KEY PLAYERS in the bitter Ricoh Arena row have been invited along to an open fan’s forum later this month to speak openly and honestly about the on-going dispute.
A three-day judicial review hearing into whether the council unlawfully used taxpayers money to take on a £14.4million loan from stadium owners Arena Coventry Limited (ACL) took place at Birmingham’s High Court this week.
It saw the likes of Sisu boss Joy Seppala, Sky Blues chief executive Tim Fisher, ACL director Paul Harris and council director Chris West in a room for the first time since talks between the club and ACL collapsed in early 2013.
And Sky Blues non-executive director, Mark Labovitch, has once again invited all sides, including the likes of Gary Hoffman and Joe Elliot, to attend the forum which is set to take place at the Parish Centre of Christ the King in Coundon on June 27 (7pm).
Labovitch told the Observer, “I hope we can have a full and frank exchange between all of us, without any spin doctors present. We want everyone involved to have a proper conversation with fans.”
Club owners Sisu and the council are both awaiting the verdict of the judicial review which is expected to be made in the week commencing June 30.
At this point it is not understood what impact the outcome will have on the future of the Sky Blues and their chances of returning to the Ricoh.
But Labovitch once again stressed the need for the League One club to gain access to matchday revenue. “No club can ever be financially viable in the long term without an ownership interest in its stadium and access to all the revenues generated by the matches it puts on. If the club was back at the Ricoh as a tenant without access to these revenues, it would go bust again, like it did under its previous owners. The 2003 experiment of separating a club from stadium revenues simply didn’t work.

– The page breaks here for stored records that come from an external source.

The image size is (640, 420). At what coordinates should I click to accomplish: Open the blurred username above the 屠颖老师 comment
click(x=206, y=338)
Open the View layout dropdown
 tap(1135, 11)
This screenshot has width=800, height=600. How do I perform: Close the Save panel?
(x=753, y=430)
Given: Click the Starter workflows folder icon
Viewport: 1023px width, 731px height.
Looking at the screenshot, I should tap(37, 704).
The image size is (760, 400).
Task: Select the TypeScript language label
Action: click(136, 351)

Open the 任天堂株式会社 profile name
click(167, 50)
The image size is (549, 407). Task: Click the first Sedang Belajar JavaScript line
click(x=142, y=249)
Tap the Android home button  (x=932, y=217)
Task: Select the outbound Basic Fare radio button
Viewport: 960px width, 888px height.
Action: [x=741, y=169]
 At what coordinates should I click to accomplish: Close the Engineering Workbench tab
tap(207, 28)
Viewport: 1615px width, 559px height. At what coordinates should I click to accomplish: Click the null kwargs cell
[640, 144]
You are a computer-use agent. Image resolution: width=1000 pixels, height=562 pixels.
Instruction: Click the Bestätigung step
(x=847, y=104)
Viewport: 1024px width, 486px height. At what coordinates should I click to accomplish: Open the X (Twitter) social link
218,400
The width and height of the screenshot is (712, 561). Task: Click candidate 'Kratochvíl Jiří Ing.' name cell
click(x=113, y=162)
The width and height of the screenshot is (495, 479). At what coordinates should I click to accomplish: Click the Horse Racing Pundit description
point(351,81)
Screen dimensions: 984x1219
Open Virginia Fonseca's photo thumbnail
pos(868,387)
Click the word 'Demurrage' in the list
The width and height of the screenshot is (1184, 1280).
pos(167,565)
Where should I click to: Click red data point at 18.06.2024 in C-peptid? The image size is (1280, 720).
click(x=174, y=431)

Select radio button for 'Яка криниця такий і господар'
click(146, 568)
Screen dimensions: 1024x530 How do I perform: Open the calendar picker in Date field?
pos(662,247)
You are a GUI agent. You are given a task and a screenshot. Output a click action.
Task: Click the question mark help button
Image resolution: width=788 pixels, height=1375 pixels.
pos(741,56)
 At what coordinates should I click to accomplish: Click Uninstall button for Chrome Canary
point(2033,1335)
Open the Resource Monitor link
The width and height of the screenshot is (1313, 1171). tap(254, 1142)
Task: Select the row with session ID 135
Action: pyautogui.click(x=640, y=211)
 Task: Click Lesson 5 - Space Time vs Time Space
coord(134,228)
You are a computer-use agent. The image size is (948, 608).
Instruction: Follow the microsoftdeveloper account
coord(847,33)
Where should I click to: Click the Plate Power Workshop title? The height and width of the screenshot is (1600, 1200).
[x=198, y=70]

Those fans who have met Joy have heard first-hand how committed she is to the club’s future. She is determined to make it a success under its outstanding manager, but we can’t do that without the long-term financial security of our own stadium. As we’re not allowed any form of ownership of the existing one, we’ll have to build a new one”
And he also hinted that the relationship between the club and the council needs to improve for the good of the city. “Over the past 15 years, the council leadership seems to have had a poor relationship with the club’s owners – past and present. I think that needs to change. Councils in other cities – whether it’s Swansea or Doncaster – know that a successful football club is a huge asset to the local economy.”